Dabei gelingt es den Autoren auf optisch und textlich sehr ansprechende Weise, mehr als nur eine beliebige Aneinanderreihung interessanter Karten zu bieten: Durch die geschickte thematische Gliederung der Karten und Grafiken in vier Kapitel, die sich nichts Geringerem widmen als den großen Fragen der Menschheitsgeschichte (Woher kommen wir? Wer sind wir? Wie geht es uns? Wohin gehen wir?), spinnen Cheshire und Uberti einen roten Faden, dem man nur zu gerne folgt. Eingeleitet werden die einzelnen Kapitel von kurzen Essays, in denen sich die Autoren zwar gelegentlich etwas zu sehr im Detail verlieren, die aber dennoch gekonnt auf die jeweilige Thematik einstimmen.
Begleitet werden die Grafiken und Karten stets von kurzen und informativen Texten, die gezielt an die visuell dargestellten Muster heranführen, ohne den Fokus zu stark von diesen abzulenken. Glücklich ist in dem Zusammenhang die Entscheidung der Autoren, für die einzelnen Themen und die entsprechenden Illustrationen meistens nur eine (manchmal sogar ausklappbare) Doppelseite aufzuwenden, wodurch die rund 200 Seiten lange Ode an die Möglichkeiten der Kartografie tatsächlich auch für »Fachfremde« zu einem kurzweiligen Vergnügen werden kann.
Allerdings können die Autoren die schon auf der Titelseite versprochenen Karten und Grafiken, »die unseren Blick auf die Welt verändern«, nicht immer mit der gleichen Überzeugungskraft einlösen. So gibt es Darstellungen, die wenig überraschend offenlegen, dass die Zufriedenheit der Menschen in einem Land mit dem Pro-Kopf-Bruttoinlandsprodukt zusammenhängt. Oder Karten, die zeigen, dass verschiedene Künstler ihr größtes Werk mit unterschiedlichem Alter vollendeten und somit der Zeitpunkt, etwas »Großes« zu schaffen, individuell ist.
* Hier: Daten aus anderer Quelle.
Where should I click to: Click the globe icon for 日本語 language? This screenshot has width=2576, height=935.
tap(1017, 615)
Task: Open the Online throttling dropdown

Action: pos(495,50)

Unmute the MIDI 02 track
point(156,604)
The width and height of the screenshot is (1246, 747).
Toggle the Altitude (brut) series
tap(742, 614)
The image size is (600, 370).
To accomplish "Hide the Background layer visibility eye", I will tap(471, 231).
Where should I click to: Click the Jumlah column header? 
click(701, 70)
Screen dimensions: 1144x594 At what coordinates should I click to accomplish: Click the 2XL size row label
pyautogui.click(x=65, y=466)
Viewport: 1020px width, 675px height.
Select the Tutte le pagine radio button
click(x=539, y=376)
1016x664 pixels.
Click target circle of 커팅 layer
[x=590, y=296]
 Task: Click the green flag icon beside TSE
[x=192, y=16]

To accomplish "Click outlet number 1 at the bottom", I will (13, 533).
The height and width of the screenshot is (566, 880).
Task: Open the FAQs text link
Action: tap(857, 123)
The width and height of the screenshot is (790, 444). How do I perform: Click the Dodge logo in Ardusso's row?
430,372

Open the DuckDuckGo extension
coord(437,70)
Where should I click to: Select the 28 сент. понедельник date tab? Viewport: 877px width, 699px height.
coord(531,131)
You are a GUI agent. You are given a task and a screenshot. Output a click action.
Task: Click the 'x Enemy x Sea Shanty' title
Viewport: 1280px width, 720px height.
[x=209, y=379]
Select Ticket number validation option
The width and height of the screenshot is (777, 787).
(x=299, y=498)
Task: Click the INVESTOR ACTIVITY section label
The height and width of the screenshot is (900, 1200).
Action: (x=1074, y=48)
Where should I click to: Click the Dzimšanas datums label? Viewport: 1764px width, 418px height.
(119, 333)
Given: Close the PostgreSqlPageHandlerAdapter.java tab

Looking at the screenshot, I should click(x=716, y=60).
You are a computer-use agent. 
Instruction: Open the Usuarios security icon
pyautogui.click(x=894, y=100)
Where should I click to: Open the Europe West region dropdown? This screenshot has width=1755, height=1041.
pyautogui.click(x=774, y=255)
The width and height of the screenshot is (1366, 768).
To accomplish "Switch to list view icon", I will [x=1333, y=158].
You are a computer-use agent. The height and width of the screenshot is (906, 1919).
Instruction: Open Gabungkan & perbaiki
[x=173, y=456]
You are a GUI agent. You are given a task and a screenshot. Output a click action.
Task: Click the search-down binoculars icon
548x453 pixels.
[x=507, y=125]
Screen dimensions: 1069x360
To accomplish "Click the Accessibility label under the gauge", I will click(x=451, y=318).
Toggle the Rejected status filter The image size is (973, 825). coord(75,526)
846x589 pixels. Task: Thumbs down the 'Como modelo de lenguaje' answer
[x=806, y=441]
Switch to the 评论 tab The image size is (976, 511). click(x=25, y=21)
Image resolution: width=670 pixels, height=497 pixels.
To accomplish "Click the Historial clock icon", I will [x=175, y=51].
Diesen wenigen Karten mit eher geringerem Erkenntniswert stehen jedoch solche gegenüber, die etwa auf beeindruckende Weise zeigen, inwiefern Veränderungen globaler Lichtemissionen ins Weltall Rückschlüsse auf Urbanisierungsprozesse, die globale wirtschaftliche Entwicklung oder auch auf die Auswirkungen von Kriegen erlauben. Somit gelingt es den Autoren durch ihr Werk, eindrücklich zu zeigen, dass sich auch in einem ständig wandelnden Zeitalter der Digitalisierung der Blick in einen Atlas definitiv lohnen kann.